0
0
MlopsHow-ToBeginner · 3 min read

How to Use Voting Classifier in sklearn with Python

Use VotingClassifier from sklearn.ensemble to combine multiple models by specifying them as estimators and choosing a voting method like 'hard' or 'soft'. Fit the voting classifier on your training data and use it to predict or evaluate performance.
📐

Syntax

The VotingClassifier combines several base models to improve prediction accuracy. You provide a list of (name, model) pairs as estimators. The voting parameter controls how predictions are combined: 'hard' uses majority voting, and 'soft' averages predicted probabilities.
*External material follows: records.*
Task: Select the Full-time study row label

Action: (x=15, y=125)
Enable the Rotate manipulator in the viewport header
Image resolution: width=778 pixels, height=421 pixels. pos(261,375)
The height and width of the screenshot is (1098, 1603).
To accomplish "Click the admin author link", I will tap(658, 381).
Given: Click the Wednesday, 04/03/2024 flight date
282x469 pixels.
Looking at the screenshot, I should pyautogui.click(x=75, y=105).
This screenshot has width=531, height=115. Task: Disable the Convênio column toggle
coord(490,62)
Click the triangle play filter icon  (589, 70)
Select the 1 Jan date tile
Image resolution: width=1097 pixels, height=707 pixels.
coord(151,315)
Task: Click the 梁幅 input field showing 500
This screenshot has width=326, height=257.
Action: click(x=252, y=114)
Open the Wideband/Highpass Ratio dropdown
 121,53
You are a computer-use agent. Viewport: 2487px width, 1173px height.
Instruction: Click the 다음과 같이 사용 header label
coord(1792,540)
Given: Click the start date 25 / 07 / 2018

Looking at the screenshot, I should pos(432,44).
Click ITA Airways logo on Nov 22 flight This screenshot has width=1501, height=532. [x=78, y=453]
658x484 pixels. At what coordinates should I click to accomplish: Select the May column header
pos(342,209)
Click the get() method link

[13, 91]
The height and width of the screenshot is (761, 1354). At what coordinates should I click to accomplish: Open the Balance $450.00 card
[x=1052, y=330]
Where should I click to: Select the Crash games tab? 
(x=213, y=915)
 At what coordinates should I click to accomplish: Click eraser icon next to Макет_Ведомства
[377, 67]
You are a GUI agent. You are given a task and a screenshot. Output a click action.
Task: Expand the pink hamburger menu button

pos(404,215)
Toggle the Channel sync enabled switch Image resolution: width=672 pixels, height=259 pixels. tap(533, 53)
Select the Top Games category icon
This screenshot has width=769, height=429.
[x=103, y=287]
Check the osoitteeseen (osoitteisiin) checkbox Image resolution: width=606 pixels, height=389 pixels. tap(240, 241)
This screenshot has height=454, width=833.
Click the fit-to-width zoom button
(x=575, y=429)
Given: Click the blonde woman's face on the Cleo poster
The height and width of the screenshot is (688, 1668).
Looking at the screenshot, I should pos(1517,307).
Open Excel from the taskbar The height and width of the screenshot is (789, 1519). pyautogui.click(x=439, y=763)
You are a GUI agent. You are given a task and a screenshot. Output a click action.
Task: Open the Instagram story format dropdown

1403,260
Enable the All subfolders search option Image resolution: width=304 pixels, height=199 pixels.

  • estimators: List of tuples with model names and instances.
  • voting: 'hard' or 'soft' (default is 'hard').
  • weights: Optional list to give different importance to models.
python
from sklearn.ensemble import VotingClassifier

voting_clf = VotingClassifier(
    estimators=[('model1', model1), ('model2', model2), ('model3', model3)],
    voting='hard',
    weights=None
)
💻

Example

This example shows how to create a voting classifier combining logistic regression, decision tree, and k-nearest neighbors classifiers. It fits the combined model on the Iris dataset and prints the accuracy.

python
from sklearn.datasets import load_iris
from sklearn.model_selection import train_test_split
from sklearn.linear_model import LogisticRegression
from sklearn.tree import DecisionTreeClassifier
from sklearn.neighbors import KNeighborsClassifier
from sklearn.ensemble import VotingClassifier
from sklearn.metrics import accuracy_score

# Load data
iris = load_iris()
X, y = iris.data, iris.target

# Split data
X_train, X_test, y_train, y_test = train_test_split(X, y, test_size=0.3, random_state=42)

# Define base models
log_clf = LogisticRegression(max_iter=200)
dt_clf = DecisionTreeClassifier()
knn_clf = KNeighborsClassifier()

# Create voting classifier
voting_clf = VotingClassifier(
    estimators=[('lr', log_clf), ('dt', dt_clf), ('knn', knn_clf)],
    voting='hard'
)

# Train voting classifier
voting_clf.fit(X_train, y_train)

# Predict and evaluate
y_pred = voting_clf.predict(X_test)
accuracy = accuracy_score(y_test, y_pred)
print(f"Voting Classifier Accuracy: {accuracy:.2f}")
Output
Voting Classifier Accuracy: 0.98
⚠️

Common Pitfalls

  • Using voting='soft' requires all base models to support predict_proba. Otherwise, it will raise an error.
  • Not fitting the base models separately is fine; VotingClassifier fits them internally.
  • For classification tasks only; it does not work for regression.
  • Weights must match the number of estimators if provided.
python
from sklearn.ensemble import VotingClassifier
from sklearn.linear_model import LogisticRegression
from sklearn.tree import DecisionTreeClassifier

# Incorrect: soft voting with a model that lacks predict_proba
log_clf = LogisticRegression(max_iter=200)
dt_clf = DecisionTreeClassifier()  # DecisionTreeClassifier supports predict_proba

voting_clf = VotingClassifier(
    estimators=[('lr', log_clf), ('dt', dt_clf)],
    voting='soft'
)

# This will work because both support predict_proba
voting_clf.fit([[0,0],[1,1],[2,2],[3,3]], [0,1,1,0])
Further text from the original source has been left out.